30 settembre 2012 alle 15:09
leggevo e pensavo: il bambino è lì, il bambino è intatto, il suo sguardo non è finito, non è passato, no, è lì, lì, lì
30 settembre 2012 alle 16:04
Mirella: io ho dato delle indicazioni, e poi ho accettato quel che è arrivato. Ho anche chiesto un ricordo solo, e tanti me ne hanno mandati due o tre.. O addirittura ottantuno!
30 settembre 2012 alle 18:47
posso lasciare qui il mio ricordo??
io ci provo…
Primavera del 1942 o 43, pomeriggio.Dormo sul lettone di mamma e papà.Entra mia madre e mi sveglia: vieni dobbiamo andare…..
Una scossa tremenda, tutto trema, mi alzo e scappo. Improvvisamente mi accorgo che mio padre non c’è; è in guerra…
30 settembre 2012 alle 19:00
Secondo me non è troppo producente promozionare un libro finché non è in libreria…
30 settembre 2012 alle 20:14
Sotto una bella illustrazione di Chiara Dattola, moglie di Roberto La Forgia.
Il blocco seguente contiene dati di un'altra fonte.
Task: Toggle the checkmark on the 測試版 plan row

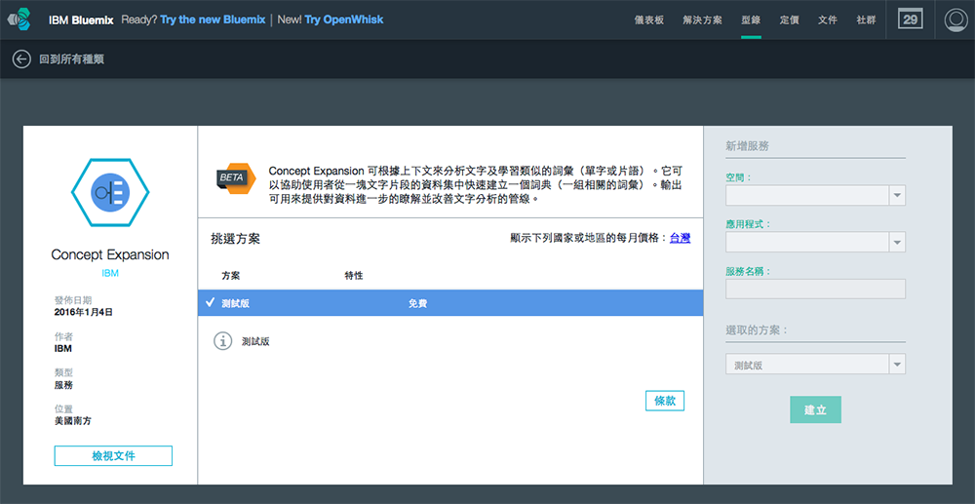Action: (x=211, y=303)
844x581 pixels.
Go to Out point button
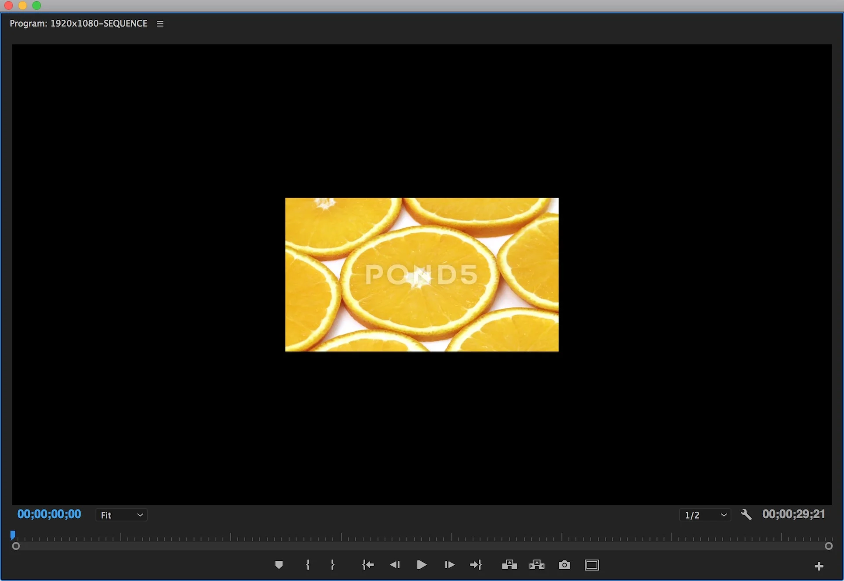[476, 565]
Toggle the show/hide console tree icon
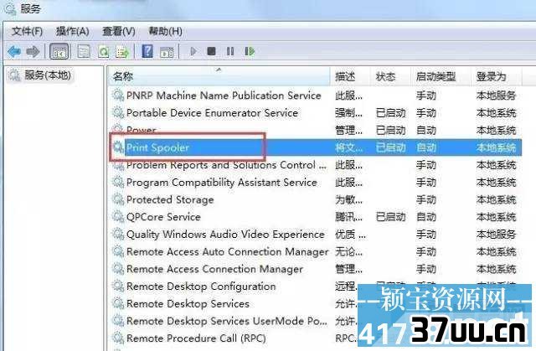The image size is (536, 351). coord(59,52)
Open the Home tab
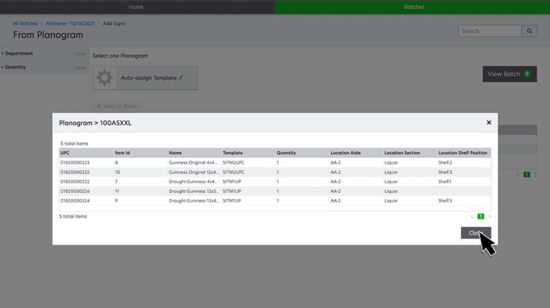Viewport: 550px width, 308px height. coord(136,7)
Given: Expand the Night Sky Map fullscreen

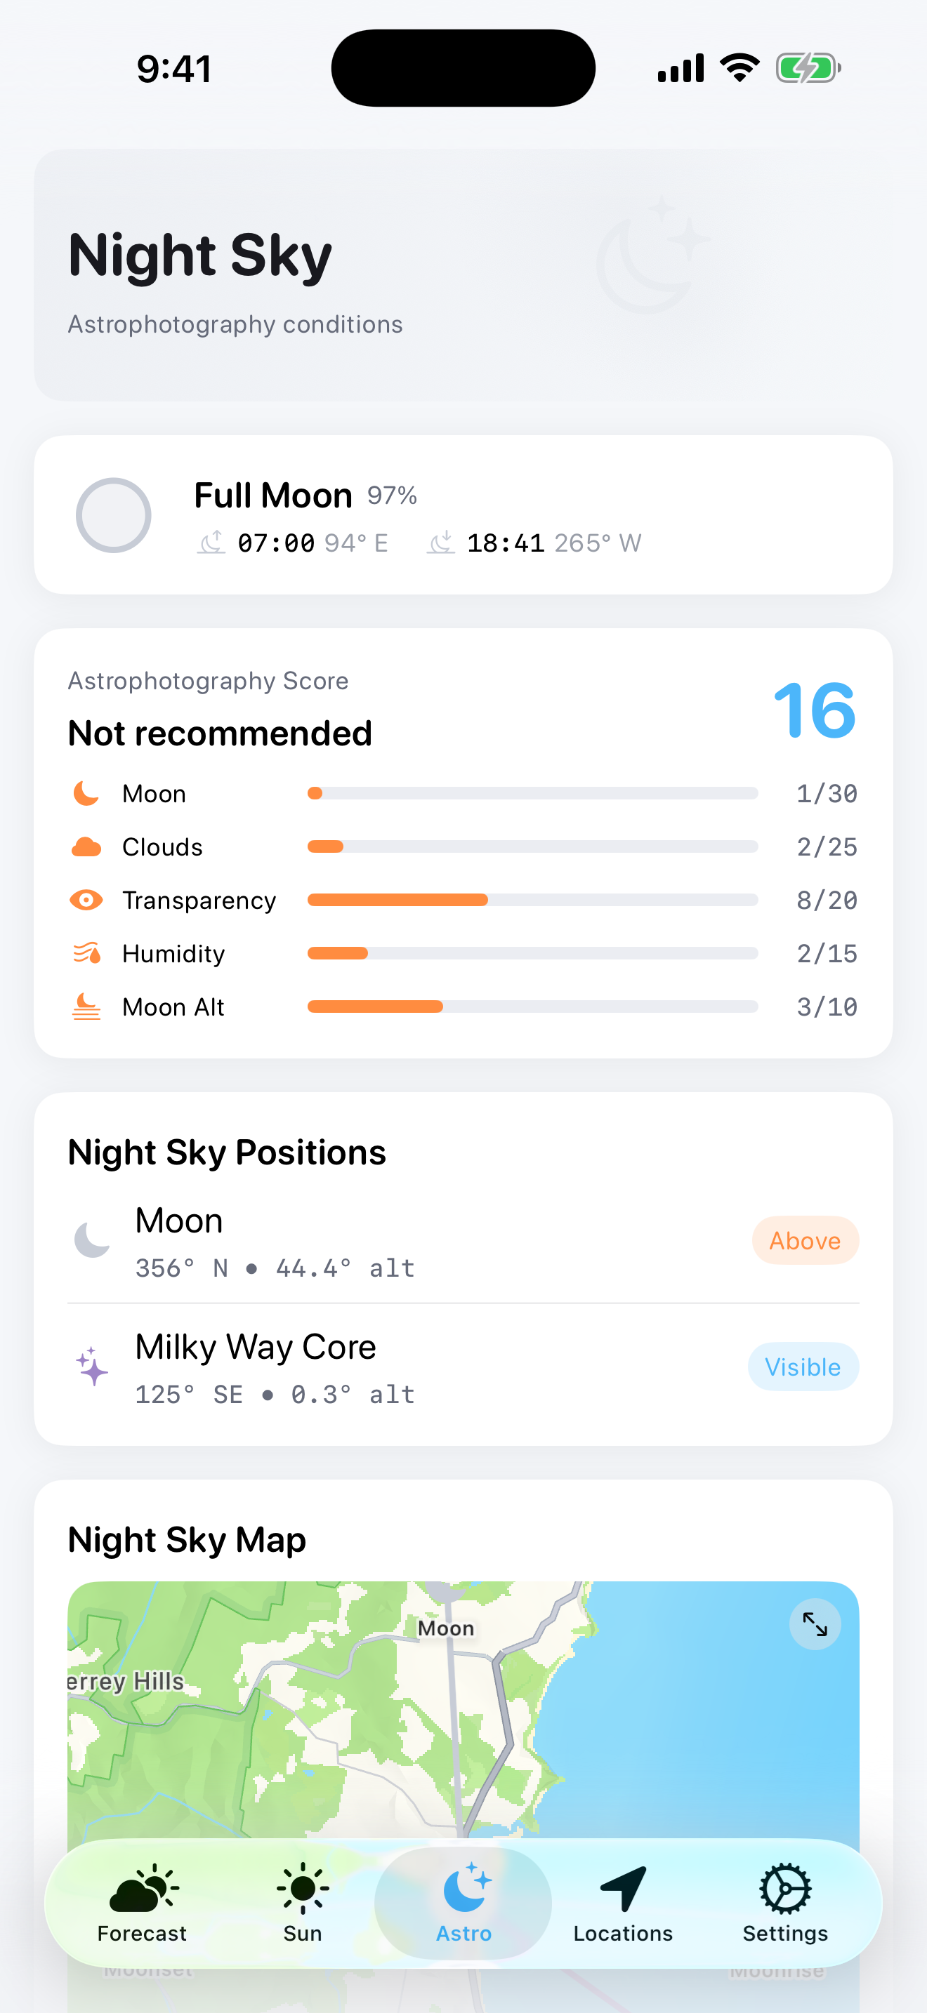Looking at the screenshot, I should click(814, 1625).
Lei illustratrice fumettante, lui fumettista illustrante. E’ bastato che si incontrassero, hanno capito subito che erano due metà di uno stesso aggeggio espressivo
30 settembre 2012 alle 20:28
“Secondo me non è troppo producente promozionare un libro finché non è in libreria…” [Lucio]
Non so se è producente o no, so che una volta De André a Faenza lasciò entrare un po’ di gente nella fase delle prove del concerto. Normalmente l’autorialità è blindata, quello può essere un modo di rompere la separazione. Può darsi che faccia bene a tutti – e di sicuro si addice a un libro collettivo.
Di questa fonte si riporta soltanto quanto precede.